Your assignment — Each line from the material with the word "item" in it must be copied.
--
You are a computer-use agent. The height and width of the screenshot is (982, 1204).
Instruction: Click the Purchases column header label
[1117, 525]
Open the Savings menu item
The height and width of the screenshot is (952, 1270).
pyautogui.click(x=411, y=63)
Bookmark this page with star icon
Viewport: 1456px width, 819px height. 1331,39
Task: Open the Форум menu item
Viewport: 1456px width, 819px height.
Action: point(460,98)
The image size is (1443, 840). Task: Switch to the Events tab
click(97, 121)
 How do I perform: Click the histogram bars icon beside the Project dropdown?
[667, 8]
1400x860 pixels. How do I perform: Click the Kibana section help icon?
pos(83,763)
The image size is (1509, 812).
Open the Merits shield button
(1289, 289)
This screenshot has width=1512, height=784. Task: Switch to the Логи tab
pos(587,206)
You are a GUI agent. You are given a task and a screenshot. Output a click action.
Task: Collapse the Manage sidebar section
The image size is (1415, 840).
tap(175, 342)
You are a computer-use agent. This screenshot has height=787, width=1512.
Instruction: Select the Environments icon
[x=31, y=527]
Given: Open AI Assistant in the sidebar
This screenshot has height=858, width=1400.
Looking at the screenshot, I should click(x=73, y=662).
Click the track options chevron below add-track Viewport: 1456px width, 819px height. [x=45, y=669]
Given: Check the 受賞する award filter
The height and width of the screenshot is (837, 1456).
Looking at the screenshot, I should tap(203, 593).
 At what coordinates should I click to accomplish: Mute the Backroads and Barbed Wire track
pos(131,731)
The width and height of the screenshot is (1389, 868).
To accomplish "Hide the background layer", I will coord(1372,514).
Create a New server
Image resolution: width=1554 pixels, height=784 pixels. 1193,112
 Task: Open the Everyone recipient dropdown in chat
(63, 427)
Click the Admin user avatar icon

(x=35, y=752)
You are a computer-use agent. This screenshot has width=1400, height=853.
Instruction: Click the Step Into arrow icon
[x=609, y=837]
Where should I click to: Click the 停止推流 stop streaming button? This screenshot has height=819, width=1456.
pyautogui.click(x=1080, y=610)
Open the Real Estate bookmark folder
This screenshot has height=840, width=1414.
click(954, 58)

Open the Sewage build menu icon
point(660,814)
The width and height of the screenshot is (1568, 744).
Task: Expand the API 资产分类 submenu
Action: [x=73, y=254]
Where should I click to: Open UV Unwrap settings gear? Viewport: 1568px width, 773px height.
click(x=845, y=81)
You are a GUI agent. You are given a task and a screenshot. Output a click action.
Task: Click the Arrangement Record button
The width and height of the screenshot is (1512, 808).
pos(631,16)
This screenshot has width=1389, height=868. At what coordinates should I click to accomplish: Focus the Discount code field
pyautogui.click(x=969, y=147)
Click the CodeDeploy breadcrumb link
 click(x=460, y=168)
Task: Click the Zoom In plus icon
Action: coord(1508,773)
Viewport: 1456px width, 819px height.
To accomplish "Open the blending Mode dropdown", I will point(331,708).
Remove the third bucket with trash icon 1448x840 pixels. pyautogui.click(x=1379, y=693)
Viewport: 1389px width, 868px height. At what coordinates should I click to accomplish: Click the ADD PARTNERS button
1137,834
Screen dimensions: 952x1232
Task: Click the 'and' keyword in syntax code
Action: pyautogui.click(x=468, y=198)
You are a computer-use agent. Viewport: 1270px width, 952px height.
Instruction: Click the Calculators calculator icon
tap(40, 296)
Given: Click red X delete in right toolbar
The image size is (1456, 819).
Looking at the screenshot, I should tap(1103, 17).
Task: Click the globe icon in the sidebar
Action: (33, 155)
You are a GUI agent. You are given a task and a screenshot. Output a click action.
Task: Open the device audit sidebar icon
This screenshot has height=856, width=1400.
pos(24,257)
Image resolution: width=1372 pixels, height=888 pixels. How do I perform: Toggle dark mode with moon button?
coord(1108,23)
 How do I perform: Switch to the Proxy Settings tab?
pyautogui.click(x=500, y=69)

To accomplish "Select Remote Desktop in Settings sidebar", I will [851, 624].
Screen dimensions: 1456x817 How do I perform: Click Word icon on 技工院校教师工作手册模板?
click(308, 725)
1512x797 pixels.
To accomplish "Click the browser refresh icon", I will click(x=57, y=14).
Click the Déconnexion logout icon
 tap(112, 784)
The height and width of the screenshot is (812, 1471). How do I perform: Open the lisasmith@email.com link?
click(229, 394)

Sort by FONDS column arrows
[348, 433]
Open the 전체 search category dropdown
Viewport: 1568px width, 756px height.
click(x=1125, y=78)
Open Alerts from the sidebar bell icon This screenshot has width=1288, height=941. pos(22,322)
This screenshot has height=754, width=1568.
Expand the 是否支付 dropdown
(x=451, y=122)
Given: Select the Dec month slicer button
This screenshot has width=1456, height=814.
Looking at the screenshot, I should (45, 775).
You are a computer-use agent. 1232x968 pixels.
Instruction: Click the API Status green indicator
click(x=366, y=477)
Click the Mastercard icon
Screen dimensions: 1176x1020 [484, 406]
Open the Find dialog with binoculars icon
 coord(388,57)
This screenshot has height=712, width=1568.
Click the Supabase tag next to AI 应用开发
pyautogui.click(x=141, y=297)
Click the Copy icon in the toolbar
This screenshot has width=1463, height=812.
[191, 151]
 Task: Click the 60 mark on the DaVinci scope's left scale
--
Problem solution —
Open the Savings menu item
Task: Open the Форум menu item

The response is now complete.